Un hommage à Rolando Toro, créateur de la Biodanza, discipline aujourd’hui présente partout dans le monde qui, unissant musique, mouvement et communication expressive, offre un instrument à la portée de tous pour améliorer son propre bien-être et celui de la communauté dans laquelle nous vivons.
La force qui nous dirige
est la même que celle qui incendie le soleil,
qui anime les mers
et fait fleurir les cerisiers.
La force qui nous meut
est la même que celle qui agite les semences,
avec son message immémorial de vie.
La danse génère le destin
selon les mêmes lois
qui relient
la fleur et la brise.
Sous le tournesol d’harmonie,
nous tous sommes un.
Rolando Toro Araneda
Dans ce court laps de temps que sont un peu plus de quatre-vingt ans, un homme extraordinaire a su laisser une trace significative et tangible dans plusieurs parties du monde. Rolando Toro Araneda, psychologue et anthropologue né à Concepción (Chili) en 1924 et décédé le 16 février 2010 à Santiago du Chili fut le créateur de la Biodanza, un système de musique, mouvement et communication expressive voué à la promotion du bien-être de l’individu et de la communauté.
La première expérience de Biodanza est née au milieu des années 60 en Amérique latine suite à des recherches sur les effets conjoints de la musique et du mouvement corporel dans l’amélioration de la qualité de vie. Selon lui : « La Biodanza est apparue au début discrètement dans ma vie. Puis elle a lentement pris de la force, réveillant l’intérêt des personnes, suscitant des changements surprenants chez certains des participants et surtout, créant un sentiment de renaissance et d’espoir dans la vie. Beaucoup de forces se sont manifestées en moi pour m’amener finalement à la création de cet ensemble d’art, de science et d’amour. J’ai senti la possibilité du contact pur avec la réalité vivante, par le mouvement, les gestes et l’expression des sentiments. La musique était le langage universel, l’unique que tous pouvaient comprendre dans la Tour de Babel du monde : la danse était la forme idéale pour intégrer le corps et l’âme et pouvait communiquer à tous les participants bonheur, tendresse et force. Ce fut de cet ensemble d’expériences et de sensations qu surgit le désir de former de petits groupes pour danser, chanter et se rencontrer avec la musique »[1]
La Biodanza provient d’une nouvelle vision de la vie et propose de réveiller notre sensibilité pour nous redécouvrir entier, en connexion intime et profonde avec ce que nous sentons et désirons, pour célébrer la présence de l’autre sans son unité et instaurer des relations authentiques pour se sentir partie active de la communauté et de l’environnement dans lequel nous vivons.

::::

● **Consigne**:
Répondez à ces questions à partir du texte sur Rolando Toro :
1. Dans quelle ville et en quelle année Rolando Toro Araneda est-il né ?
2. Quand et où est née la première expérience de Biodanza ?
3. Dans le poème, sous quoi « nous tous sommes un » ?
Ces données ne sont d'aucune utilité ici.

::::

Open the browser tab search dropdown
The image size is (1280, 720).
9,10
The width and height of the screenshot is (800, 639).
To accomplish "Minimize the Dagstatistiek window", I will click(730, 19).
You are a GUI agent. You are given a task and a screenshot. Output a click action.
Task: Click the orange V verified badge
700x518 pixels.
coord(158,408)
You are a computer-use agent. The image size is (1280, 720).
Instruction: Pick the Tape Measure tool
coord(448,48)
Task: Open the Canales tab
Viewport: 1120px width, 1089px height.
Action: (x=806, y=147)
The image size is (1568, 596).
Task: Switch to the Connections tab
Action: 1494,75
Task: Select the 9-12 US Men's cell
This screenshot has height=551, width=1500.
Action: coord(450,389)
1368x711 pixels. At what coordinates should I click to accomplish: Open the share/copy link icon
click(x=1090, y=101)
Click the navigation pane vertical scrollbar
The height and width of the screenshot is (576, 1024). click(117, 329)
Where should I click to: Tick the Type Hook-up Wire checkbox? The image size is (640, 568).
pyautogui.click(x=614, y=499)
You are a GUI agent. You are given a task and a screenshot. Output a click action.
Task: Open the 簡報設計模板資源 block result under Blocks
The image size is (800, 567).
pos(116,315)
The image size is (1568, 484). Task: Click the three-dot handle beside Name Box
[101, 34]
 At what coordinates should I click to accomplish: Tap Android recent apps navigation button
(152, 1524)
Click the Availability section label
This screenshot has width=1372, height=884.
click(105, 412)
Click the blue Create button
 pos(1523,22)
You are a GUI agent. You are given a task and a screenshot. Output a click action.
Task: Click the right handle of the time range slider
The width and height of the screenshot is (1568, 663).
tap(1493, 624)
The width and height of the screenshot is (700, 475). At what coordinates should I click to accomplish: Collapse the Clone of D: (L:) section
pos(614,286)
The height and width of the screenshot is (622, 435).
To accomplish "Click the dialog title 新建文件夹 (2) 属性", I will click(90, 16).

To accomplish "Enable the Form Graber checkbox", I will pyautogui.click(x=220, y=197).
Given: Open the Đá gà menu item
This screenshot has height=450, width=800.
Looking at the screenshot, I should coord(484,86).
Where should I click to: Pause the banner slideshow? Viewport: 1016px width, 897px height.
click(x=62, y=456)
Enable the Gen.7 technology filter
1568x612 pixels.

::::

● **Réponse proposée**:
1. À Concepción (Chili), en 1924.
2. Au milieu des années 60, en Amérique latine.
3. Sous le tournesol d'harmonie.